Le bilan en matière de droits humains de Saïed est certes moins grave que celui de Ben Ali, qui pratiquait à grande échelle la censure, l’emprisonnement et la torture à l’encontre de ses opposants, mais l’aspect arbitraire des violations est similaire.
« Aucune autorité ne nous a donné de raison à la fermeture de notre bureau », m’a confié Hajji. « Il n’y a pas de décision de justice. Aucun fonctionnaire ne nous dira ce que nous avons fait de mal, combien de temps cela va durer, ou à qui nous pouvons faire appel. »
Les violations arbitraires des droits s’accumulent depuis juillet. L’opposition et d’autres personnalités politiques ont été assignées à résidence et des hommes d’affaires interdits de voyager sans être officiellement l’objet d’une inculpation. Les détracteurs du président ont été déférés devant des tribunaux militaires pour y être poursuivis. La chaîne de télévision Nessma TV et la station de radio Al-Quran al-Kareem, qui avaient critiqué le président, ont dû cesser d’émettre le 27 octobre, en raison de prétendus problèmes de licence.

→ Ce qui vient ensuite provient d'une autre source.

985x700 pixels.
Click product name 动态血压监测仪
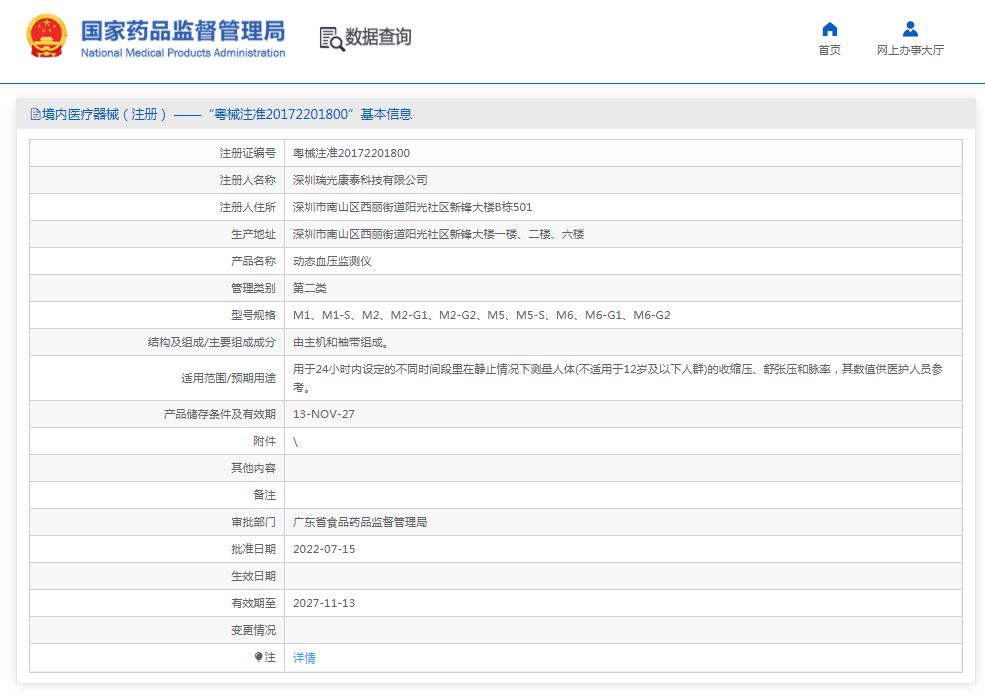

En maintenant la fermeture du parlement, en suspendant effectivement la constitution de 2014 le 22 septembre et en entravant des médias indépendants comme Al Jazeera, Saïed a érodé les freins et contrepoids critiques que les Tunisiens avaient dressés depuis 2011 pour empêcher le retour à un régime autoritaire.
Bien que réduit à travailler depuis un jardin, Lotfi Hajji est toujours à l’antenne. Pour l’instant.